Mszczonowianka przegrała na własne życzenie
15 kwietnia 2023, godz. 20:31, 413 wyświetleń
W rozegranym w sobotę 15 kwietnia w spotkaniu 23 kolejki piłkarskiej Forbet IV ligi mazowieckiej zespół Mszczonowianki przegrał na swoim boisku z broniącym się przed spadkiem do Decathlon V ligi K.S Raszyn 0:1
Przygotowując się do meczu ligowego z K.S Raszyn wszyscy we Mszczonowie zdawali sobie sprawę, że może to być mecz, który pokaże, że drużyna Mszczonowianki prezentuje dobrą formę a porażka w Troszynie była tylko wypadkiem przy pracy. Często jednak jest tak, że jak się czegoś bardzo chce to nie zawsze się to dostaje. Właśnie tak można podsumować w skrócie spotkanie, które odbyło się we Mszczonowie.
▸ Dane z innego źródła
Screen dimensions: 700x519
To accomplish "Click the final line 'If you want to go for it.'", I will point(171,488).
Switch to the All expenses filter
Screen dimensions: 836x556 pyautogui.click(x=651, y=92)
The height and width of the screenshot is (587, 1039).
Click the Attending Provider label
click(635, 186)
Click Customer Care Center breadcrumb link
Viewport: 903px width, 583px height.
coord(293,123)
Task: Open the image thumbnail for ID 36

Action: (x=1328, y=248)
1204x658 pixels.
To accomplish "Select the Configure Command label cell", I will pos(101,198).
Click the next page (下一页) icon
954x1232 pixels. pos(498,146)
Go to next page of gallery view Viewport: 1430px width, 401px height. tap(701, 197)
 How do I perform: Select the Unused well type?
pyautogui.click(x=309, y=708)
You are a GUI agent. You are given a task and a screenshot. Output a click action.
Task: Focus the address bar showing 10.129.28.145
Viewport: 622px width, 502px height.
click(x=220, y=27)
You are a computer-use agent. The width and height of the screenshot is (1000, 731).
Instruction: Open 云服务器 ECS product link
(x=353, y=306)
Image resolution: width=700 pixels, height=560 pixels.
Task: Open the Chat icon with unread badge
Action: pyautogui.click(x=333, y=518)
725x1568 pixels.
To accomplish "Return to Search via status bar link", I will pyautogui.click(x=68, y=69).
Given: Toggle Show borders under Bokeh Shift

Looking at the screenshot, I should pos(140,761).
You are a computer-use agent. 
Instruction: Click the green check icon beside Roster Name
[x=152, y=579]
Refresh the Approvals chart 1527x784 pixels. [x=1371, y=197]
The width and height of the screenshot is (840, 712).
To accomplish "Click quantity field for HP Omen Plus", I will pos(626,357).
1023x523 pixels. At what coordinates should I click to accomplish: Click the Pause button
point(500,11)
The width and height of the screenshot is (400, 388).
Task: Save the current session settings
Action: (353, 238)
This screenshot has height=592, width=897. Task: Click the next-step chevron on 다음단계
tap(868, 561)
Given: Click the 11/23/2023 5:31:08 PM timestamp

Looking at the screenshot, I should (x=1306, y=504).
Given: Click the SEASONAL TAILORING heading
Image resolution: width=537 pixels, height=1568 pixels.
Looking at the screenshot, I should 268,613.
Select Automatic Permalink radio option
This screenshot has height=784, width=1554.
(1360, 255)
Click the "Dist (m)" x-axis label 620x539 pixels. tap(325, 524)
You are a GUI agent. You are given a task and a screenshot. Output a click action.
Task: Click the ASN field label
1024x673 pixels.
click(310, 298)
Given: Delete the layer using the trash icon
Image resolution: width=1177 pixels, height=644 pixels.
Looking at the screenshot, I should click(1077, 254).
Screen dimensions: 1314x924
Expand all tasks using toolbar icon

Nie mający nic do stracenia a wciąż nie pewny utrzymania zespół gości konsekwetnie realizował plan nakreślony przez swojego trenera. Przede wszystkich były nim akcje, które bazowały na kontrach. Właśnie to ten zespół mimo że więcej z gry miała Mszczonowianka był bardziej konkretniejszy w pierwszych minutach meczu. Duże zagrożenie pod bramką stwarzał duet Arkadiusz Drapsa – Hubert Pakuła. Jednak swoją dobrą grę mógł udokumentować zdobyciem bramki w 10 minucie. Po centrze z rzutu rożnego bliski zdobycia bramki po strzale głową był Marcin Bykowski, ale piłka po jego strzale odbiła się od poprzeczki.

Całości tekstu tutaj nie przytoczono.